Season 2: Ep. 12 - On five years in business

(0:27)

Hello, and welcome back to Graceful Rulebreakers. I'm your host Kirsten Lee Hill. And first things first, I want to preemptively apologise for the audio quality on this episode. I usually record with a special microphone, I would say like a fancy setup, because it's not fancy, but a better setup, and right now I'm just on my headphones and my phone. And the reason is this, if you all know me, you know that I have a pup Calix who is just the love of my life, I completely adore him, and he has been really sick for the past few weeks, and just not… he's doing better but not not doing great. And he is currently huddled up in the bathroom. I spend a lot of time on the bathroom floor with Calix for thunderstorms and things like that, I just feel so bad leaving him alone when he's petrified - good dog Mom, I'm sure that's what you're getting from this. But he just hasn't been feeling well, and I found him having a seizure in my closet a couple, gosh, maybe two weeks ago now and having a little trauma from that, and he's been a little off today, and so I was like, I'm either not going to be able to record my podcast because, I like, he doesn't want to be in the bedroom right now, or I can get all my stuff set up, or I'm gonna just have to record it on the bathroom floor next to him so that I'm not stressed out the whole time that something is going wrong. So, there's some vulnerability transparency for you. So, I'm coming to you live from the bathroom floor in my apartment.

#### Exercise requirements
Continue the podcast transcript above, starting right after its final sentence.

[Records from a dataset]
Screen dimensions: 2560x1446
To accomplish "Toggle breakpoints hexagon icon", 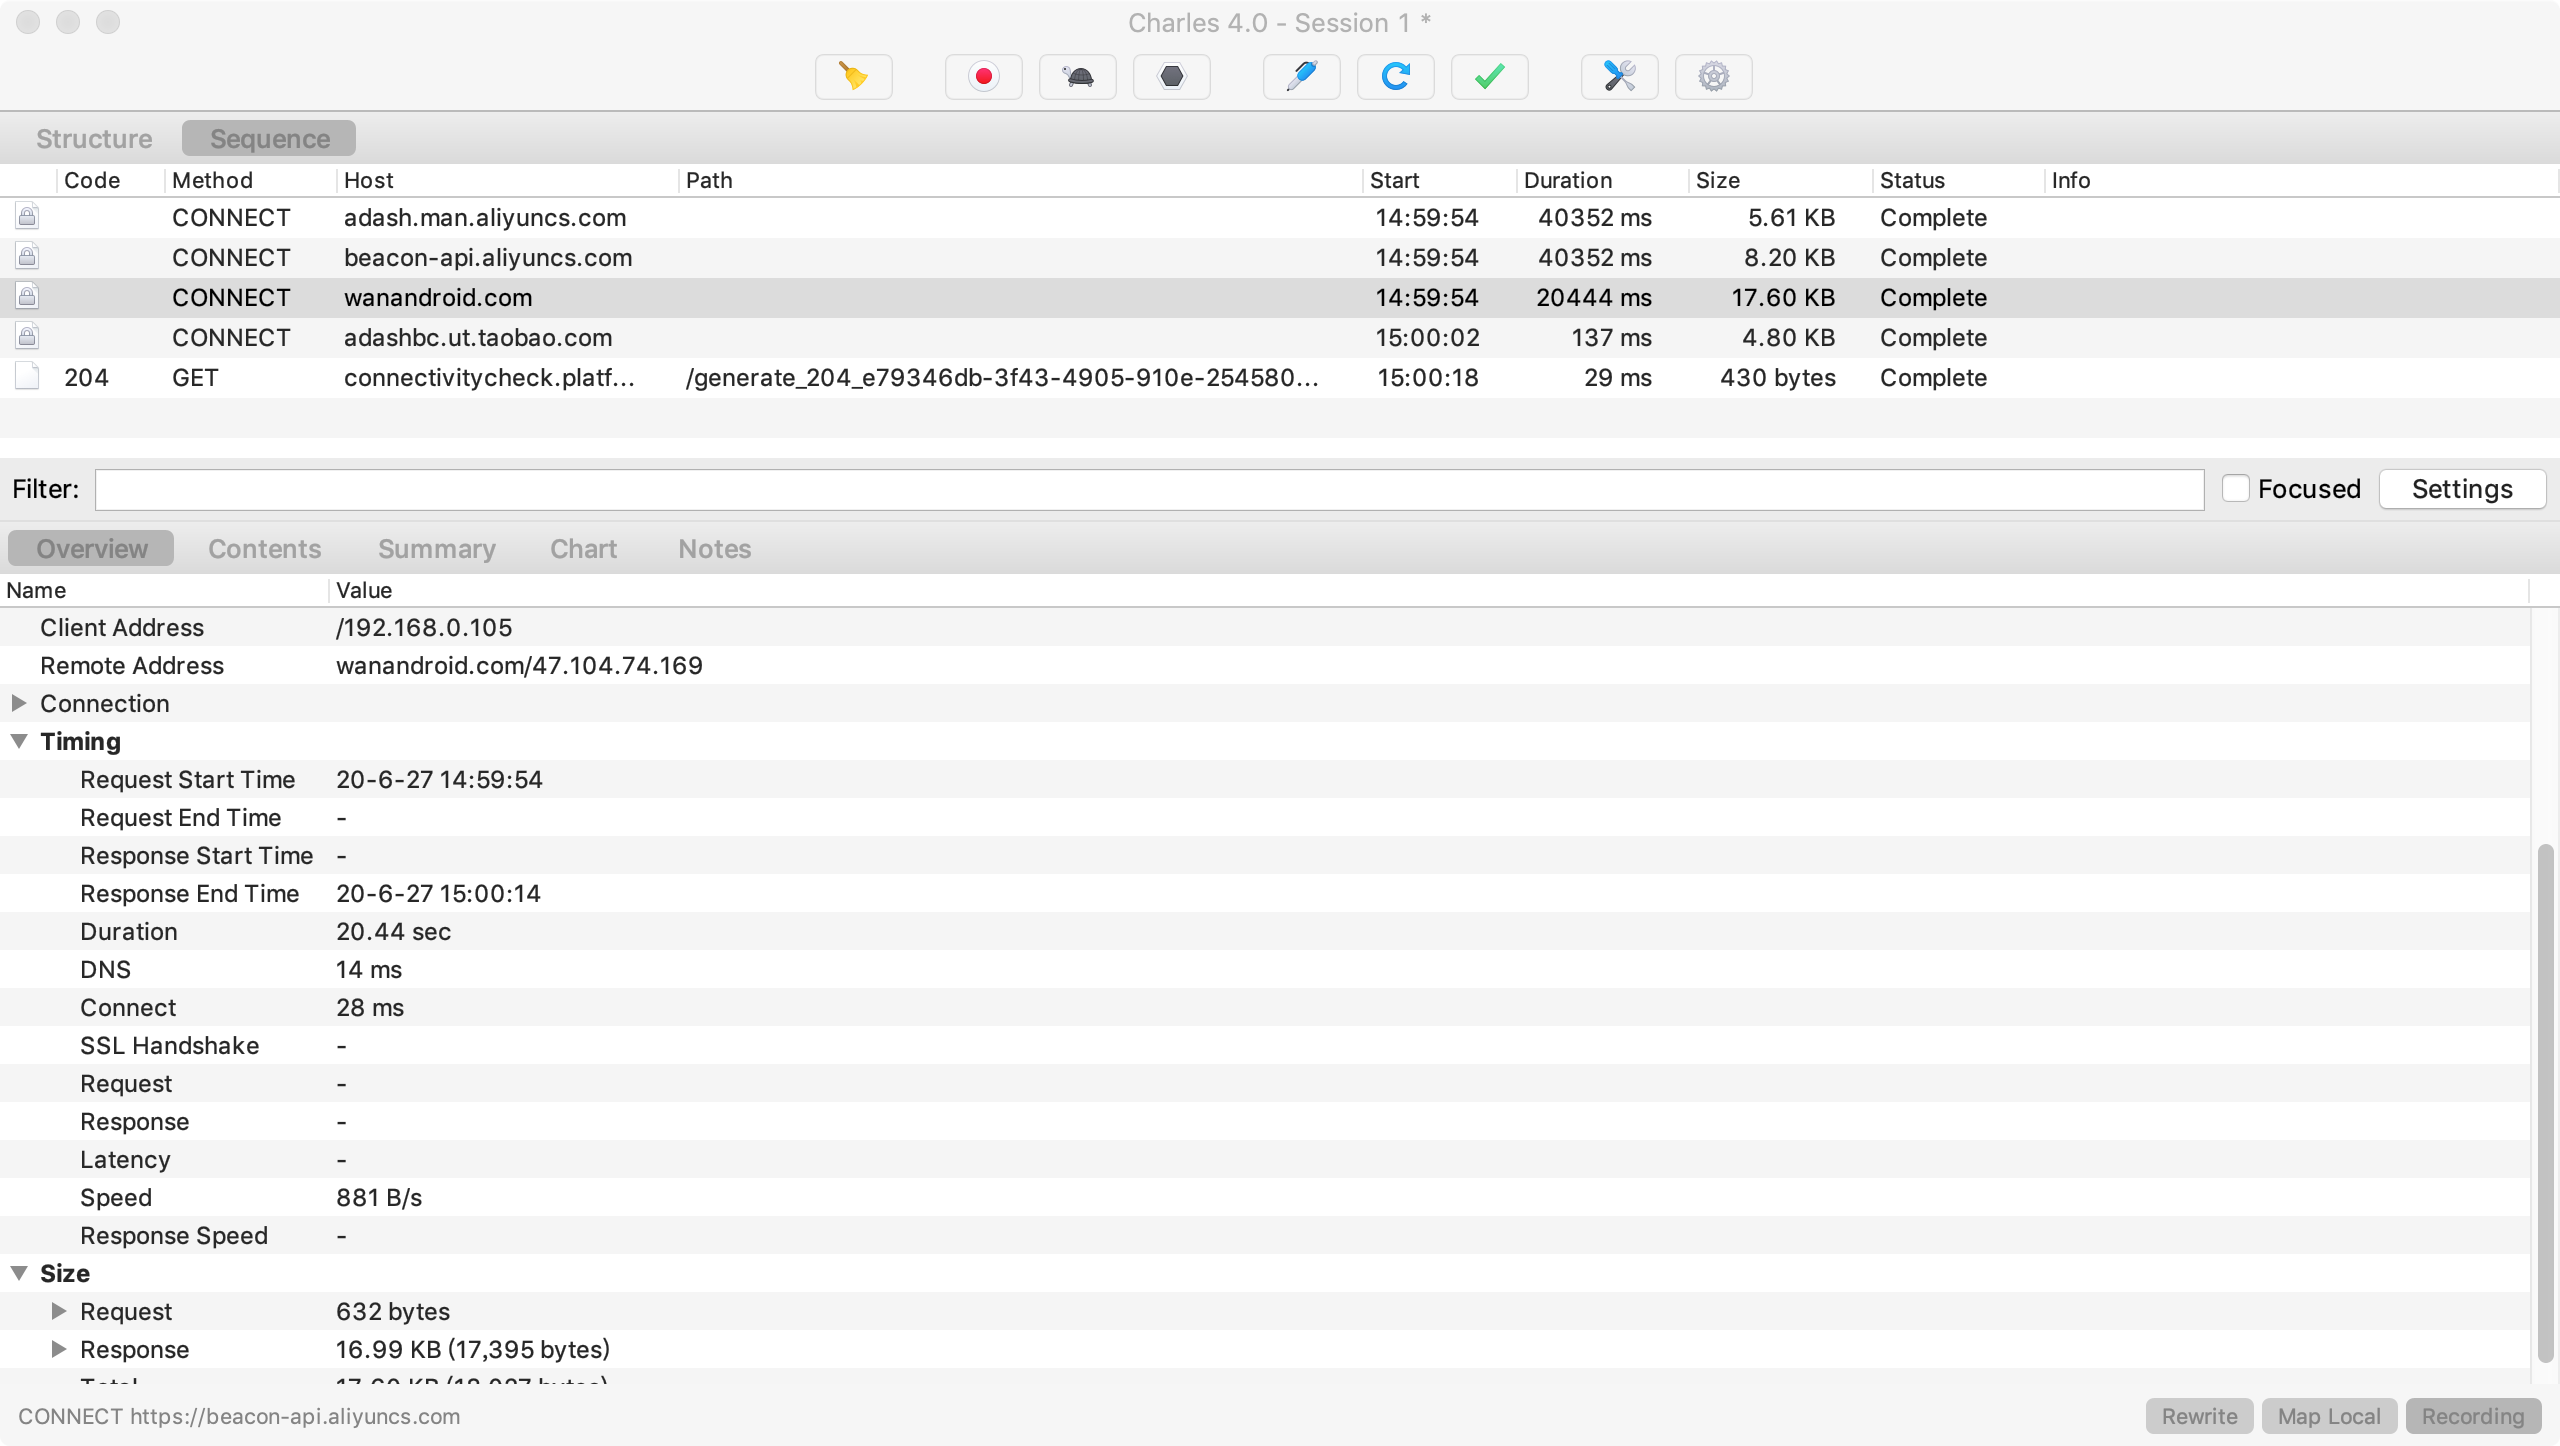I will tap(1171, 77).
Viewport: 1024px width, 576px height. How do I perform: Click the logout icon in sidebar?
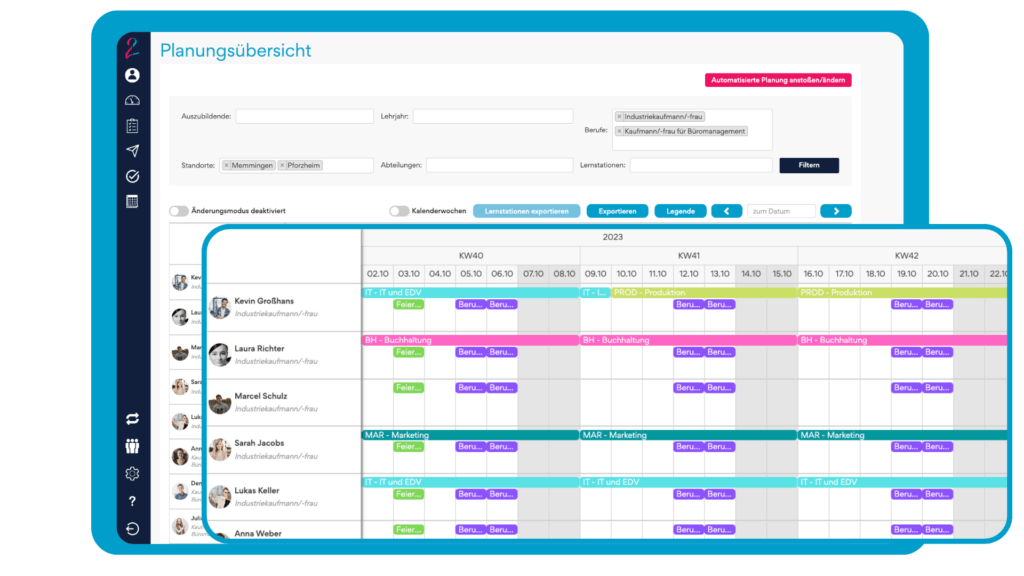[x=133, y=529]
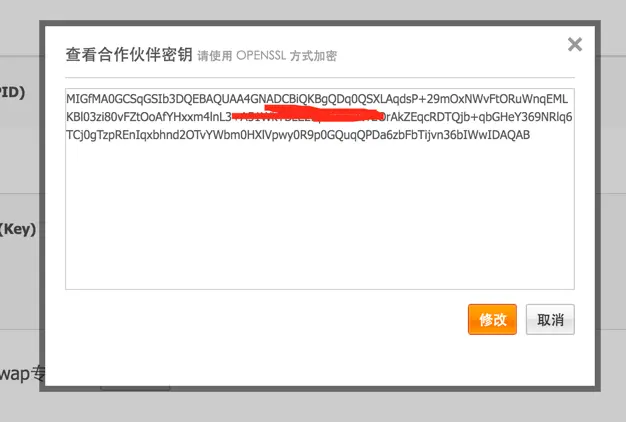Click the empty space below the key text
The width and height of the screenshot is (626, 422).
click(320, 216)
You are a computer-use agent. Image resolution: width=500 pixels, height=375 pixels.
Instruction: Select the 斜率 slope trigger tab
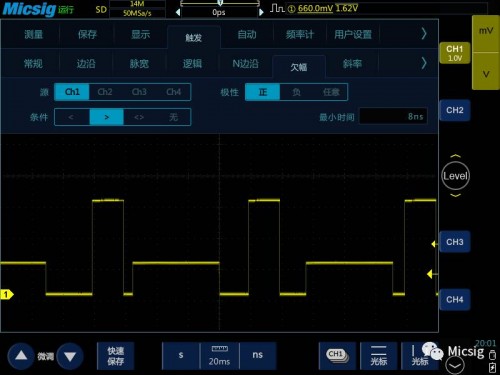pos(352,64)
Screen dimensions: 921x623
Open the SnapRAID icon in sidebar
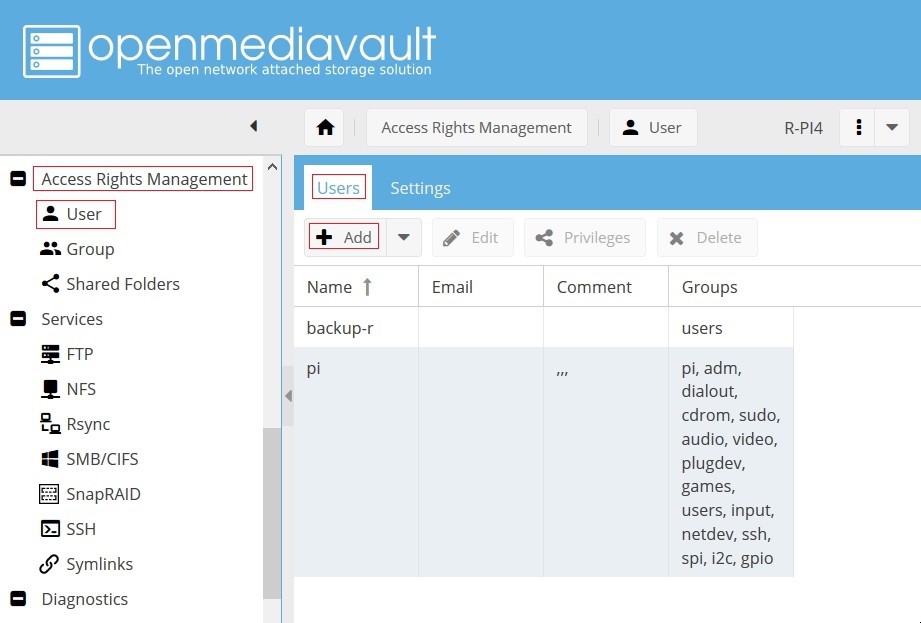(x=49, y=494)
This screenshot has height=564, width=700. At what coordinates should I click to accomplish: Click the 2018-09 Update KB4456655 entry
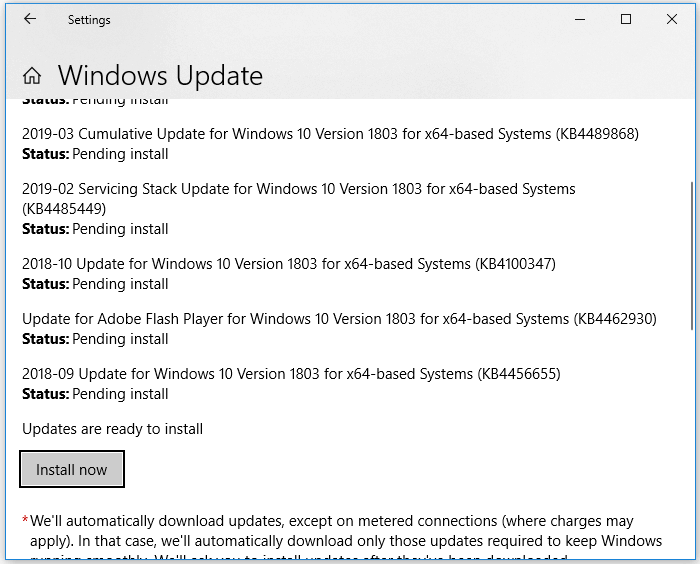coord(291,374)
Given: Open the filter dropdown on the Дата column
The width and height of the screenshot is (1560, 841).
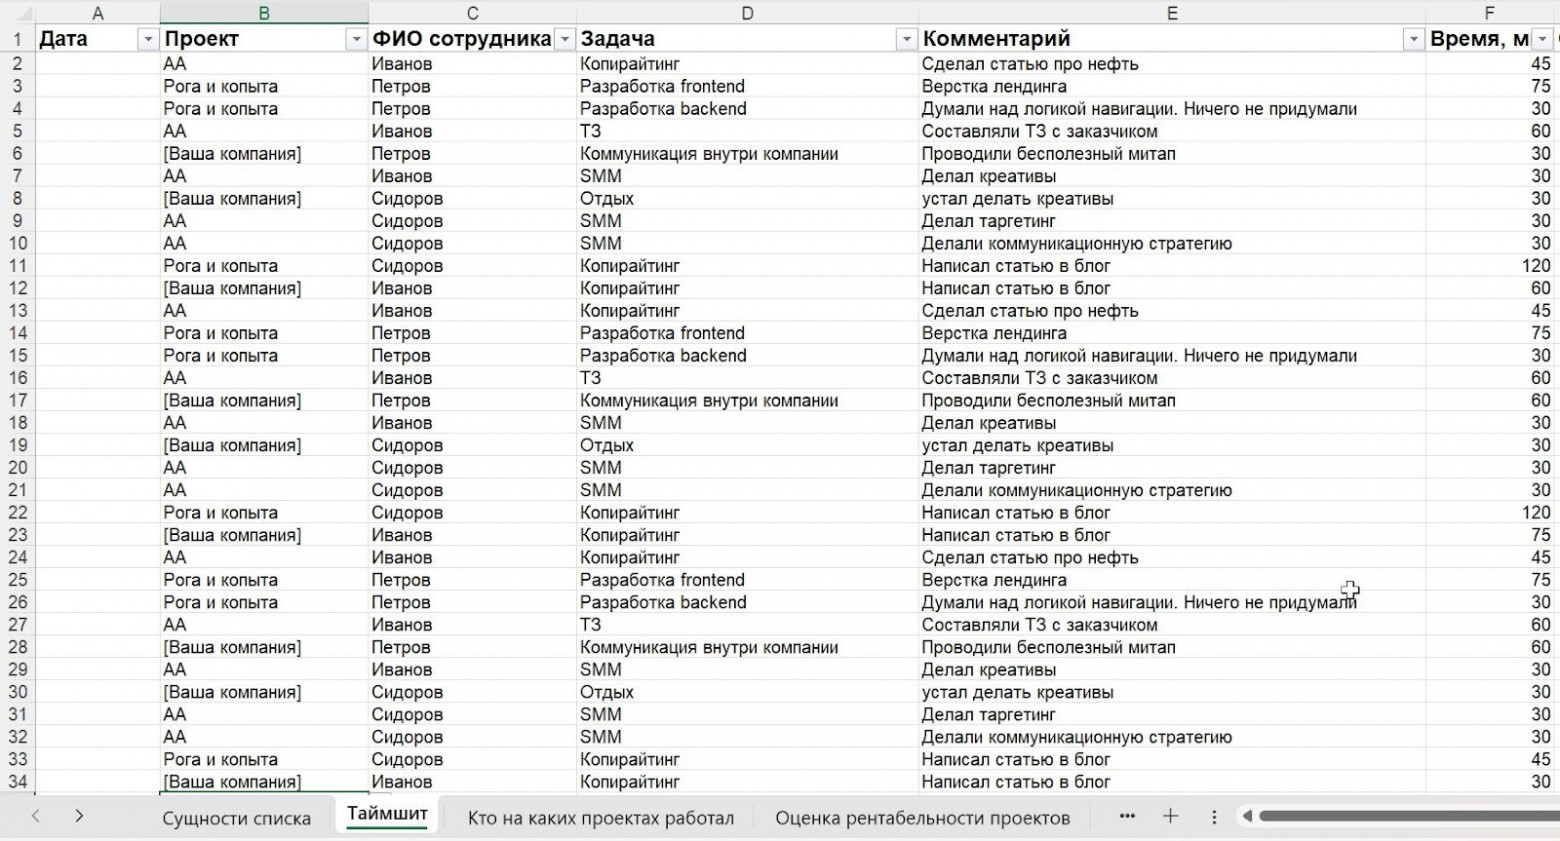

#### Response for this exercise
(2:26)

But what I really wanted to talk about for today's episode is this, July 29th, so this week is the fifth anniversary of my business, which is wild. Five years ago, I started my little consulting hub, and I wanted to just reflect on that a little bit and share a little bit about my journey with y'all because I don't think it's typical. We all have our own unique journeys, everyone's journey is unique, but I don't think it's typical, and it's certainly not what I expected, and there have been many ups and downs and forwards and backwards and sometimes, I think it's just nice to know that you're not alone in what you're going through or the decisions you're making, and so hopefully by me sharing a little bit more about my journey, there might be some insights or reflections for you all. So, I'm not going to go, like, whole life story on you all, that seems more like a birthday episode.

(3:35)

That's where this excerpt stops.